简体   繁体   English

使用 Python 连续读取和绘制 CSV 文件

[英]Continuously reading and plotting a CSV file using Python

this is my first time asking something here, so I hope I am asking the following question the "correct way".这是我第一次在这里提问,所以我希望我能以“正确的方式”问以下问题。 If not, please let me know, and I will give more information.如果没有,请告诉我,我会提供更多信息。

I am using one Python script, to read and write 4000Hz of serial data to a CSV file.我正在使用一个 Python 脚本,将 4000Hz 的串行数据读取和写入 CSV 文件。

The structure of the CSV file is as follows: (this example shows the beginning of the file) CSV文件的结构如下:(本例为文件开头)
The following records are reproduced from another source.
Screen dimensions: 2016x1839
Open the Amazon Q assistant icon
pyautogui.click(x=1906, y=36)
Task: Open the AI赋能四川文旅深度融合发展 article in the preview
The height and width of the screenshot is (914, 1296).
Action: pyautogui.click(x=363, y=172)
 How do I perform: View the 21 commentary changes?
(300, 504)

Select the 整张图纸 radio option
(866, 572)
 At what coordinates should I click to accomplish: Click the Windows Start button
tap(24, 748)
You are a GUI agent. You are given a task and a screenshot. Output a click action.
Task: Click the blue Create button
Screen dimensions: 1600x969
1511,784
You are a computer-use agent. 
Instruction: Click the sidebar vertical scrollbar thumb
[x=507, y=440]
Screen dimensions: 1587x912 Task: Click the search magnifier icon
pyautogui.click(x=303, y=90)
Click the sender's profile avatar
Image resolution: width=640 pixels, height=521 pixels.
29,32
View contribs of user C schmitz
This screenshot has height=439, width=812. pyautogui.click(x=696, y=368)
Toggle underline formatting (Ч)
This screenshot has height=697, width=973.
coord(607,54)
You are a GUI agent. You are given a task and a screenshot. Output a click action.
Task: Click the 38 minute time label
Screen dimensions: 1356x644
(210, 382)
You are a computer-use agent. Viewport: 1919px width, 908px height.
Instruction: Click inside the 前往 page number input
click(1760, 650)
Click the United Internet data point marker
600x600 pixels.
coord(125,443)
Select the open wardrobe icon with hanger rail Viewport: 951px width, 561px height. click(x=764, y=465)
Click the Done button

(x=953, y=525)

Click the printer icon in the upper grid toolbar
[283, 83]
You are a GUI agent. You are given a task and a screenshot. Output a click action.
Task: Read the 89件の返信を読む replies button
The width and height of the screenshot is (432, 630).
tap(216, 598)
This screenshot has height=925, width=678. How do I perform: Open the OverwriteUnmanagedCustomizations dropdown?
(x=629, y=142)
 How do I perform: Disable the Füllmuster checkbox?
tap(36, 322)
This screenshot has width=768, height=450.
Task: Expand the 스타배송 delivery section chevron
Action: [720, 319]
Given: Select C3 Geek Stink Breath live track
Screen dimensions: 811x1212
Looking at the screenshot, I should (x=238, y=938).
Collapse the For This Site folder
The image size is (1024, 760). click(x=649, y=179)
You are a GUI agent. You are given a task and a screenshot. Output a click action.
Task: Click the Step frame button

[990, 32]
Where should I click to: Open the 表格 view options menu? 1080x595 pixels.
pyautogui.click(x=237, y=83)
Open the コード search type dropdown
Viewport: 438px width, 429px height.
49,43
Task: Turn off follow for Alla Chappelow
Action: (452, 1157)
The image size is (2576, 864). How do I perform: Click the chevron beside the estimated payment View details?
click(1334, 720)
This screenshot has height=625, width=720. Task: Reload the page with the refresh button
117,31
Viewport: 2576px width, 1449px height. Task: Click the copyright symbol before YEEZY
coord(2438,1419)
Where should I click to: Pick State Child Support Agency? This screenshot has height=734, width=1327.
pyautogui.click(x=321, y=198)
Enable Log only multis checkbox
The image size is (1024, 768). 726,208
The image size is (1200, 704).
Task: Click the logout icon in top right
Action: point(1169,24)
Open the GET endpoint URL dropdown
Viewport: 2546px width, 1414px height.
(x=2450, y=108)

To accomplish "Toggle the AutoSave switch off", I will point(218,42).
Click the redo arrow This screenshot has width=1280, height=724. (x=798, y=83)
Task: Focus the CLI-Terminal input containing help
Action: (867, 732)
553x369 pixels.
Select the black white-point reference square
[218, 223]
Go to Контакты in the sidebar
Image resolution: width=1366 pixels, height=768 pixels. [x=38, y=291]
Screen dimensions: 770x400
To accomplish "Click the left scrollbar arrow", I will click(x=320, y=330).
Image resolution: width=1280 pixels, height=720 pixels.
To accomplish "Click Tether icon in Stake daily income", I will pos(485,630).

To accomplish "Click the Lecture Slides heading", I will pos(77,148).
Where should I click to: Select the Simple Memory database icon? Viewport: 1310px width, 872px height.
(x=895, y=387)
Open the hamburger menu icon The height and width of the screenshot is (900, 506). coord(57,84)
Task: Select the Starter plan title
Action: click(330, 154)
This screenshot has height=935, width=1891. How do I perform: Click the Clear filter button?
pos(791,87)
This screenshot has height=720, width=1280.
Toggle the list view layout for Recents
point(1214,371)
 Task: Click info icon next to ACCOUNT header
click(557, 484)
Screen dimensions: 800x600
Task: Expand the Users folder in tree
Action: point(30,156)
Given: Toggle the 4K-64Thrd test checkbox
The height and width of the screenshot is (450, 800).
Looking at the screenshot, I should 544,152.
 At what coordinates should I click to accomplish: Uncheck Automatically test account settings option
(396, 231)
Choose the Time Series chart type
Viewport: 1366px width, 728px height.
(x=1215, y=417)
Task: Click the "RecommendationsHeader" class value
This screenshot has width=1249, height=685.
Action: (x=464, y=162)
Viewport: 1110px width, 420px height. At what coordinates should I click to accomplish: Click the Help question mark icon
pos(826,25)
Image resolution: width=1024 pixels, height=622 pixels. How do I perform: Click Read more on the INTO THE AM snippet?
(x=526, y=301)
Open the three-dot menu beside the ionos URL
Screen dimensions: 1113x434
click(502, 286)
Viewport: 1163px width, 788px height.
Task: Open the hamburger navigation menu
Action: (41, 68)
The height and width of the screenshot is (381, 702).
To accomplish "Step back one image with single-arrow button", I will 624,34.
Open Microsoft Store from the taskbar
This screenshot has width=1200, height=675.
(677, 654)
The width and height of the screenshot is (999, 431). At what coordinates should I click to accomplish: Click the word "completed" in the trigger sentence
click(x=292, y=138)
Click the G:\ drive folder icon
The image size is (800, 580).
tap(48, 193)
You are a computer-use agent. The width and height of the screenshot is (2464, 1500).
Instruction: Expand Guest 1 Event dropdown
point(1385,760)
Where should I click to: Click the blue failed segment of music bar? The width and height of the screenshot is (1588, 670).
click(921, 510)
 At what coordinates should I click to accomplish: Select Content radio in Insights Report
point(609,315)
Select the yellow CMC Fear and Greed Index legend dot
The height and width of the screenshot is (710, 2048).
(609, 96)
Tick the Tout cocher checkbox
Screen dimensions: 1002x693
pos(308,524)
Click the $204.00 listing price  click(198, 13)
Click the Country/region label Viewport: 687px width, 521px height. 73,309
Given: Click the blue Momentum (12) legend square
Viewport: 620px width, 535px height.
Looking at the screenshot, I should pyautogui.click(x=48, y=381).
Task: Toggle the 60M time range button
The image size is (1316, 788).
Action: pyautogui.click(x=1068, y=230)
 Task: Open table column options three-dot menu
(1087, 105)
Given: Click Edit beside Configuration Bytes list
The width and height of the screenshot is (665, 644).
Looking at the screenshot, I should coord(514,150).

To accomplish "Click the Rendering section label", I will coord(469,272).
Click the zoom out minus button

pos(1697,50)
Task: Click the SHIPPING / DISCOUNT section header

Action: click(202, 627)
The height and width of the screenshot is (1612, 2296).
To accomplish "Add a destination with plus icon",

Time of mSure Calibration: 24.10.2020 20:03:14.462654
Calibration Data - AICC: 833.95; AICERT: 2109; AVCC: 0.00; AVCERT: 0 
Sampling Frequency: 4000Hz
timestamp,instantaneousCurrentValue,instantaneousVoltageValue,activePowerValueCalculated,activePowerValue
24.10.2020 20:03:16.495828,-0.00032,7e-05,-0.0,0.0
24.10.2020 20:03:16.496078,0.001424,7e-05,0.0,0.0
24.10.2020 20:03:16.496328,9.6e-05,7e-05,0.0,0.0
24.10.2020 20:03:16.496578,-0.000912,7e-05,-0.0,0.0

Data will be written to this CSV as long as the script reading serial data is active.只要读取串行数据的脚本处于活动状态,数据就会写入此 CSV。 Thus, this might become a huge file at some time.因此,这在某个时候可能会变成一个巨大的文件。 (Data is written in chunks of 8000 rows = every two seconds) (数据以 8000 行的块写入 = 每两秒)

Here is my problem: I want to plot this data live.这是我的问题:我想实时绘制这些数据。 For example, update the plot each time data is written to the CSV file.例如,每次将数据写入 CSV 文件时更新绘图。 The plotting shall be done from another script than the script reading and writing the serial data.绘图应从另一个脚本完成,而不是读取和写入串行数据的脚本。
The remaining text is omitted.